[Stored data entries]
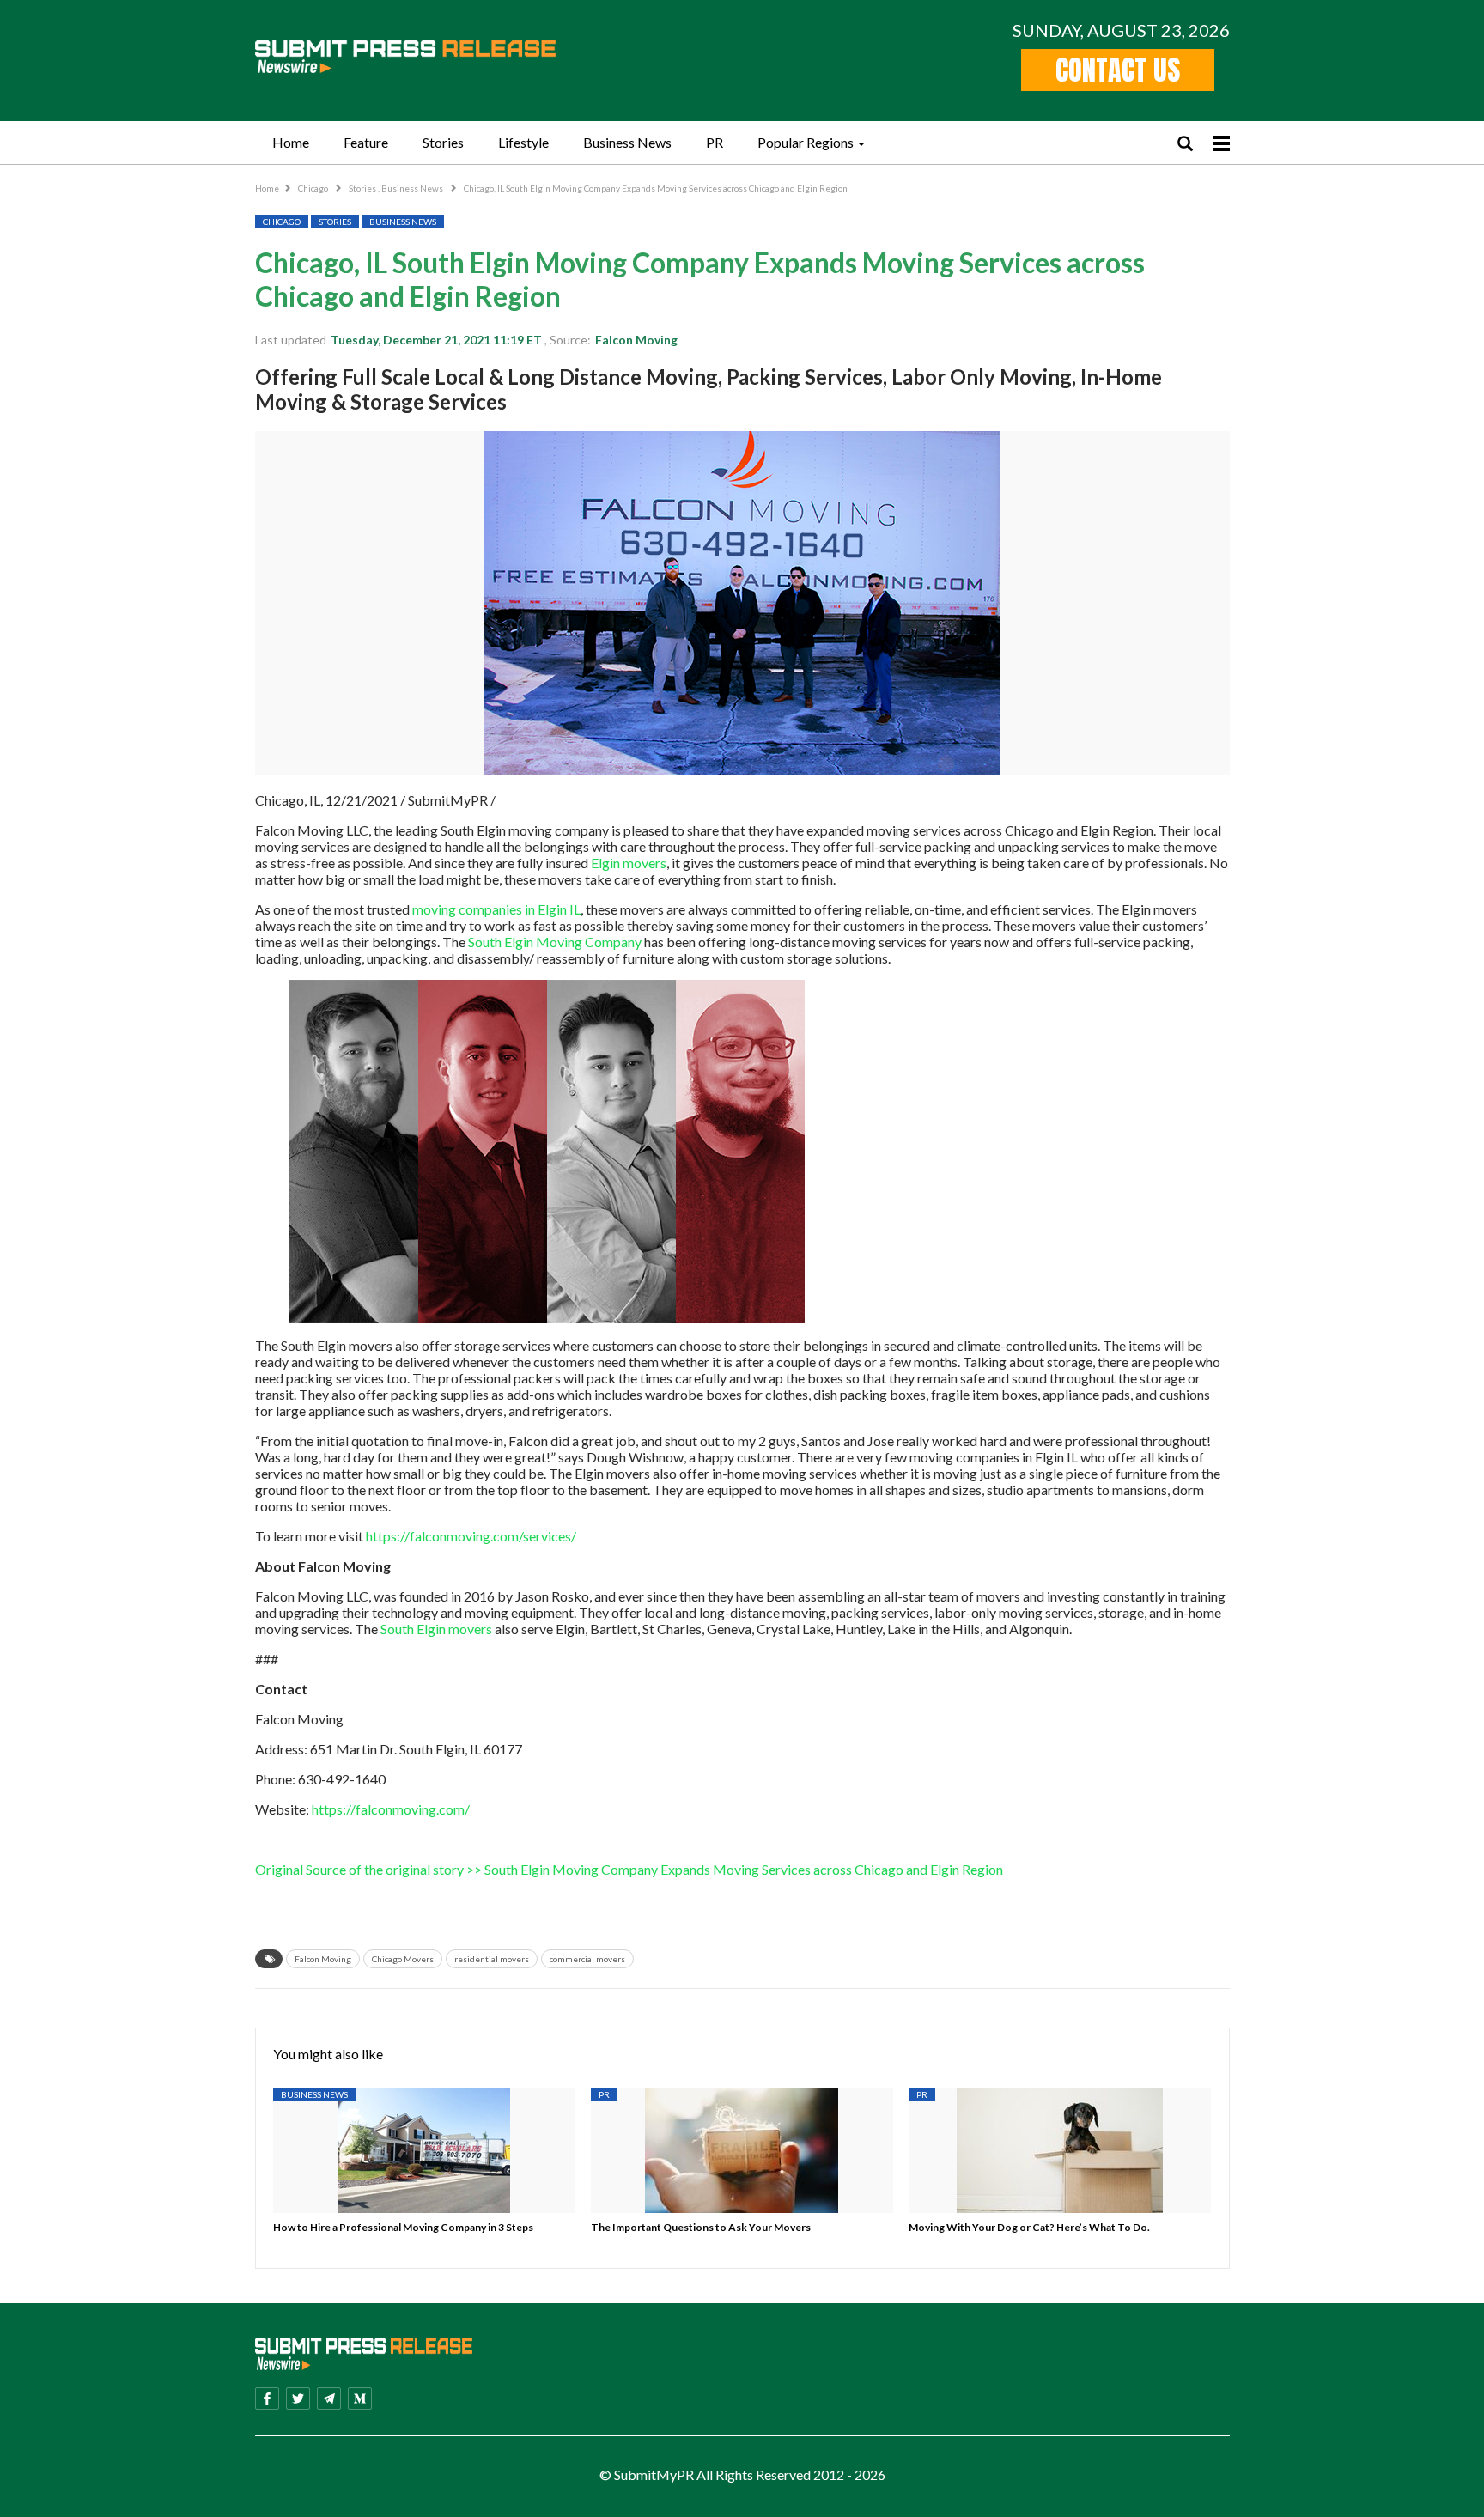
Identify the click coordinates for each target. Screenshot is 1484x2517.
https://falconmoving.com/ (391, 1809)
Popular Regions (805, 142)
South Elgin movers (436, 1628)
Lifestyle (523, 142)
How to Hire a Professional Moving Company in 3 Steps (403, 2227)
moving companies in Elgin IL (496, 909)
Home (290, 142)
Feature (366, 142)
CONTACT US (1117, 70)
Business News (627, 142)
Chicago (314, 188)
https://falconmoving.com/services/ (471, 1536)
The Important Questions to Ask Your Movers (701, 2227)
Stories (443, 142)
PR (714, 142)
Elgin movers (628, 862)
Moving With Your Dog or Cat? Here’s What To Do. (1029, 2227)
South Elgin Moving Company (555, 941)
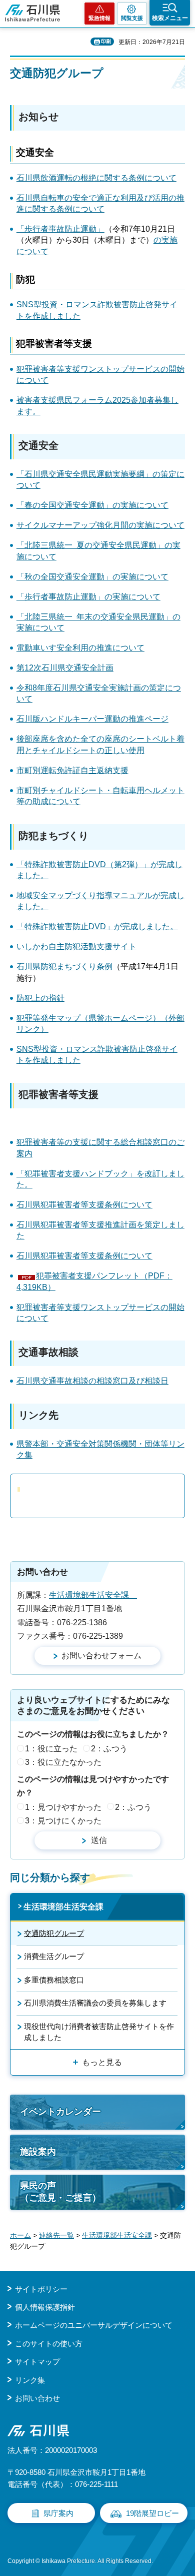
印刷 (106, 41)
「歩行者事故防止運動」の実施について (88, 596)
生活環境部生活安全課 (93, 1595)
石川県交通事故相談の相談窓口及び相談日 (92, 1381)
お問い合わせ (37, 2398)
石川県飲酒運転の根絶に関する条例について (96, 178)
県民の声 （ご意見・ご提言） (60, 2191)
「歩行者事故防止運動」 (60, 229)
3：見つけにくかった (63, 1820)
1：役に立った (51, 1748)
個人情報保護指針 (45, 2307)
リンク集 (30, 2380)
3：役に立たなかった (63, 1762)
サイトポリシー (41, 2289)
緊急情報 (99, 18)
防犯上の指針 (40, 998)
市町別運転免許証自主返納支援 (72, 770)
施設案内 (38, 2152)
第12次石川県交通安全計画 (65, 668)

■ WHAT YOU NEED TO DO ■
Reproduce exactly, and only, the lines that begin at the one containing "Elgin movers (628, 862)" and end with the final line of the data, both included, while omitting every picture.

■ TASK OUTPUT ■
Elgin movers (628, 862)
Moving With Your Dog or Cat? Here’s What To Do. (1029, 2227)
South Elgin Moving Company (555, 941)
印刷 (106, 41)
「歩行者事故防止運動」の実施について (88, 596)
生活環境部生活安全課 (93, 1595)
石川県交通事故相談の相談窓口及び相談日 (92, 1381)
お問い合わせ (37, 2398)
石川県飲酒運転の根絶に関する条例について (96, 178)
県民の声 （ご意見・ご提言） (60, 2191)
「歩行者事故防止運動」 (60, 229)
3：見つけにくかった (63, 1820)
1：役に立った (51, 1748)
個人情報保護指針 (45, 2307)
リンク集 (30, 2380)
3：役に立たなかった (63, 1762)
サイトポリシー (41, 2289)
緊急情報 (99, 18)
防犯上の指針 (40, 998)
市町別運転免許証自主返納支援 (72, 770)
施設案内 (38, 2152)
第12次石川県交通安全計画 (65, 668)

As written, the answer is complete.